L'export, c'est l'essentiel de votre activité commerciale...
En tant que responsable de PME, l'export est, selon moi, plus que jamais une solution pour saisir des opportunités. Une solution qui peut permettre de pérenniser les entreprises. Cependant, même lorsqu'une PME profite d'une bonne rentabilité, dans les périodes difficiles c'est sur la trésorerie que s'accroissent les problèmes. D'un côté nous avons la LME qui tend à réduire les délais pour les PME mais lorsqu'il n'y a plus de marchés en France, on a tendance à aller voir plus loin comme en Chine ou en Inde. Mais dans ces pays, bien sûr, la LME ne s'applique pas et les délais de paiements sont souvent beaucoup plus longs. Ainsi, le paradoxe de cette situation, c'est que les PME qui vont être dynamiques et aller à l'export vont certainement aggraver leur situation financière à cause des délais de paiement.

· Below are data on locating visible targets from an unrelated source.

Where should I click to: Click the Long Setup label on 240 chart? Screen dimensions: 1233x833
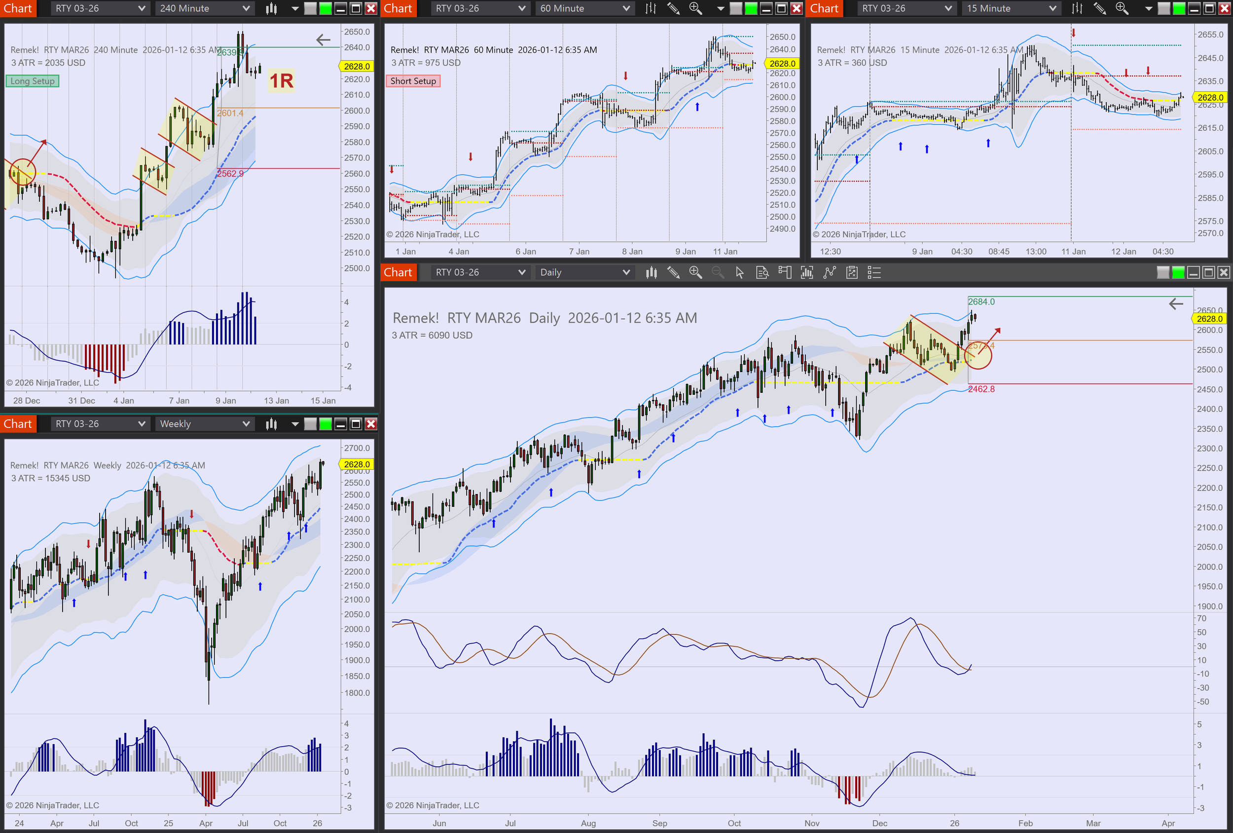coord(32,81)
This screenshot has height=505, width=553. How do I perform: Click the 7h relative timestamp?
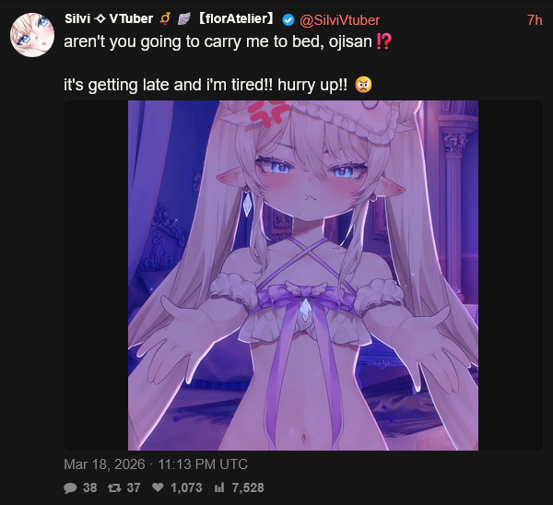point(535,20)
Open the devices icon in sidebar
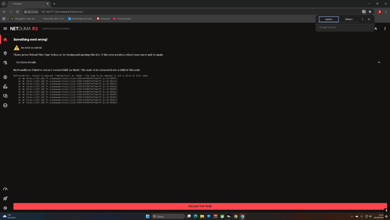 [5, 96]
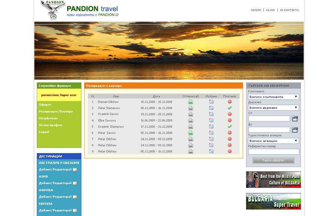Select Оферти in the sidebar menu
This screenshot has height=216, width=317.
point(45,105)
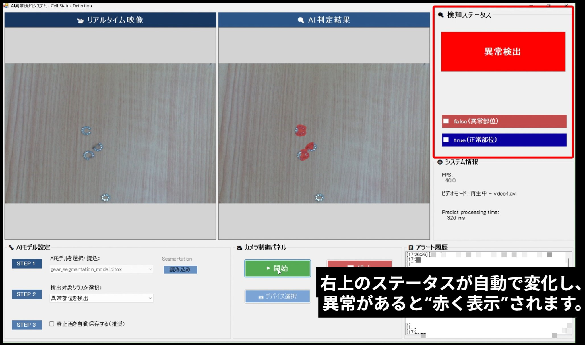This screenshot has height=345, width=585.
Task: Click the play triangle icon on the 開始 button
Action: pyautogui.click(x=268, y=268)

Quels sont les marchés les plus porteurs à l'export?
Les zones les plus intéressantes aujourd'hui sont l'Inde et la Chine
. Pour un Français, le marché des États-Unis est sinistré. Deux raisons à cela: le rapport monétaire entre le dollar et l'euro qui nous fait perdre 30% et puis la récession du pays qui fait diminuer la consommation. Quant à l'Amérique du Sud, elle reste un continent très coûteux à prospecter.
Quels problèmes rencontrez-vous dans votre secteur d'activité avec la crise? La plasturgie est fortement touchée avec des secteurs en crise comme l'automobile
et le bâtiment, sources d'emploi
des matières premières plastiques importantes. Aujourd'hui dans ma gamme, j'ai deux produits phares, dont l'un à forte valeur ajoutée sur lequel mes employés ont une grande expérience et travaillent sur des machines coûteuses. L'autre produit, un grand consommable, ne demande pas de grandes compétences à mes salariés et se fabrique avec du matériel quatre à cinq fois moins cher. Et c'est sur ce produit que j'ai une forte concurrence alors que j'ai toujours innové. Mais en France, les moyens pour protéger nos innovations sont très faibles. Alors, à force de se faire massacrer par des coûts de main-d'oeuvre étrangère moins élevés, soit je devrais arrêter cette production soit faire fabriquer ailleurs. Si j'avais un conseil a donné aux PME, ce serait celui de jouer à fond la carte de la spécialisation et de trouver une niche à exploiter car même en temps de crise, cela permet souvent de s'en sortir.